Dans l'extrait sur la langue amazighe, recopiez à l'identique le passage qui s'ouvre sur les mots contenant « Il encadre les » et se termine par « ces dernières années. ».

• _Extrait à lire_:
========================================================================
Il encadre les thèses de magister et de doctorat. Dans cette interview, il s’agit d’un regard scientifique sur la langue et culture amazighes après les avancées politiques inédites enregistrées ces dernières années.

L’Expression : Avec le lancement de la chaîne publique de télévision amazighe, peut-on dire que le problème de tamazight est définitivement réglé en Algérie ?

Mohand Akli Haddadou : Au plan politique, oui. Il y a reconnaissance du fait sociologique amazigh. Il y a un certain nombre d’années, on niait le fait sociologique berbère. On avait même dit qu’il s’agissait d’une invention des gens qui en voulaient à notre pays. En Algérie, tamazight est constitutionnalisée comme langue nationale. Dans l’histoire, il n’y a jamais eu reconnaissance officielle de tamazight même du temps de la Numidie. A l’époque, c’était le punique et le latin qui servaient de langues reconnues. L’avancée de tamazight est donc quelque chose d’extraordinaire. C’est un tabou qui est cassé définitivement et un choc dans ce qui est appelé le monde arabe. Il n’y a que l’Irak qui reconnaisse une langue autre que l’arabe dans la Constitution. On cite souvent le Maroc comme exemple de libéralisme linguistique. Or, c’est absolument faux ! L’Algérie a pris une grande avance dans ce domaine.

Comment expliquez-vous l’indifférence relative avec laquelle ont été accueillis les acquis de tamazight, particulièrement la reconnaissance de la langue dans la Constitution et le lancement d’une chaîne de télévision ?
========================================================================
• _Données fournies_:

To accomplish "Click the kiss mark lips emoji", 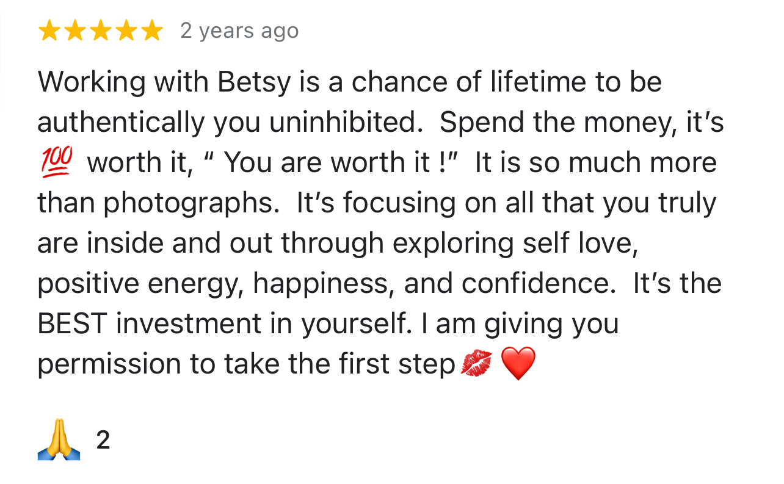I will point(476,364).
========================================================================
• _Réponse attendue_:
Il encadre les thèses de magister et de doctorat. Dans cette interview, il s’agit d’un regard scientifique sur la langue et culture amazighes après les avancées politiques inédites enregistrées ces dernières années.